**PROBLEMS AND TASKS:**
(a) Reproduce the Eltrovo excerpt word for word, from "Eltrovo successfully implemented" up to and including "different data sets.".
(b) Extend the passage about the Eltrovo software, starting after its final sentence.

Eltrovo successfully implemented and demonstrated the viability of all of the goals listed with the exception of the visualization. The proof-of-concept version of the software has a basic user interface that allows the archivist to select a target directory. Eltrovo then recurses through that directory to calculate and compare fuzzy hashes of all files and perceptual hashes of images. Each pair of files is given a similarity rating between 0 and 100. In the case of the fuzzy hash used, ssdeep (Kornblum 2006), it was found that in the trial data set the optimum threshold for separating the significant matches from the false positives was approximately 50. In the case of the perceptual hash used, pHash (Krawetz 2011), the optimum threshold was approximately 70. These thresholds, however, may need to be adjustable to allow the archivist to calibrate Eltrovo for different data sets.

When Eltrovo starts it creates an empty RDF graph and populates it with standard nodes from RiC-O. These include Record, which represents the abstract concept of a file, Instantiation, which represents an actual file on the file system, and Extent, which is being used in this case for storing the file’s hashes. The reason a record is separate from an instantiation is because the file system may contain two copies of the same file. In this case the files will have their own instantiations but those instantiations will share a record.

**LISTING:**

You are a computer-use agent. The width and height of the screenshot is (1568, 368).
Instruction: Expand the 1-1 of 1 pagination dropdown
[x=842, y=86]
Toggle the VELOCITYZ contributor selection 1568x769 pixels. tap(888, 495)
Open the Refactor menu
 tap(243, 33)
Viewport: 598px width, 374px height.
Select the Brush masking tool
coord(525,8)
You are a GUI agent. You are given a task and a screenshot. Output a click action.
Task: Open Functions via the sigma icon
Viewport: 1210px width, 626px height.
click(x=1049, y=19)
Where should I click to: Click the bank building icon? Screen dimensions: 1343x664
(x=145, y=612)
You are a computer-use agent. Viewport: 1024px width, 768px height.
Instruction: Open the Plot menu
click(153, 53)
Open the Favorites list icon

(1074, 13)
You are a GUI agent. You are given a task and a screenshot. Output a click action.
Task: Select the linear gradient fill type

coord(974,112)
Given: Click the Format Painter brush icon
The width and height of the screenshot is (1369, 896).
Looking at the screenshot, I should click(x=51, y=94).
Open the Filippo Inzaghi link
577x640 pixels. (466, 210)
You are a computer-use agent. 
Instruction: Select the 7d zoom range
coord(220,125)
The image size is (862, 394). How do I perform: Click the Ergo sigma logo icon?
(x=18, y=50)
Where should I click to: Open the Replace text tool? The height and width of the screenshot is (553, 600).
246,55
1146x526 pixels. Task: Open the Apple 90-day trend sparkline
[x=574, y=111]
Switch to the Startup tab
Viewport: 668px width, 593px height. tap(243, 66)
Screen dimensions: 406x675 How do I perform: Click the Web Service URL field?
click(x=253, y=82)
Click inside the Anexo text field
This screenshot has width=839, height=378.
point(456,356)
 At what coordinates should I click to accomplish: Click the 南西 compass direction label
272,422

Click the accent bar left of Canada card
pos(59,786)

**ANSWERS IN ORDER:**
(a)
Eltrovo successfully implemented and demonstrated the viability of all of the goals listed with the exception of the visualization. The proof-of-concept version of the software has a basic user interface that allows the archivist to select a target directory. Eltrovo then recurses through that directory to calculate and compare fuzzy hashes of all files and perceptual hashes of images. Each pair of files is given a similarity rating between 0 and 100. In the case of the fuzzy hash used, ssdeep (Kornblum 2006), it was found that in the trial data set the optimum threshold for separating the significant matches from the false positives was approximately 50. In the case of the perceptual hash used, pHash (Krawetz 2011), the optimum threshold was approximately 70. These thresholds, however, may need to be adjustable to allow the archivist to calibrate Eltrovo for different data sets.

(b)
For each file in the file system Eltrovo creates a record and an instantiation node and links the two. It also creates one or more extent nodes which are linked to the record node. If two files have the same fuzzy hash it means they are identical, and any identical files have their record nodes merged into one. If two files are found to be sufficiently similar, their record nodes are linked using hasGeneticLinkToRecordResource. Other more specific relationships are possible in RiC-O such as hasDraft but Eltrovo does not yet have the sophistication to determine whether or not two files are drafts of the same document. Such a relationship may be determined through analysis of the files’ contents or by looking for clues in the files’ names (e.g. “DocumentDraft1.docx,” “DocumentDraft2.docx,” etc.)

The resulting graph (Figure 5), now populated with a model of the file system, is exported as an XML file containing RDF data. RDF does not have many options that were found to be adequate for visualizing the resulting data, but Graphviz (2024) is popular for these kinds of visualizations and it was a simple matter of invoking command-line tools to convert the RDF to Graphviz’s DOT format and then generating an image or PDF of the graph. Such command-line invocations can of course be made automatically from within the Eltrovo code so that the archivist does not have to switch from the UI to the terminal.

Figure 5:

Graph of Eltrovo’s configuration of RiC-O nodes for an image file with an identified link to another record.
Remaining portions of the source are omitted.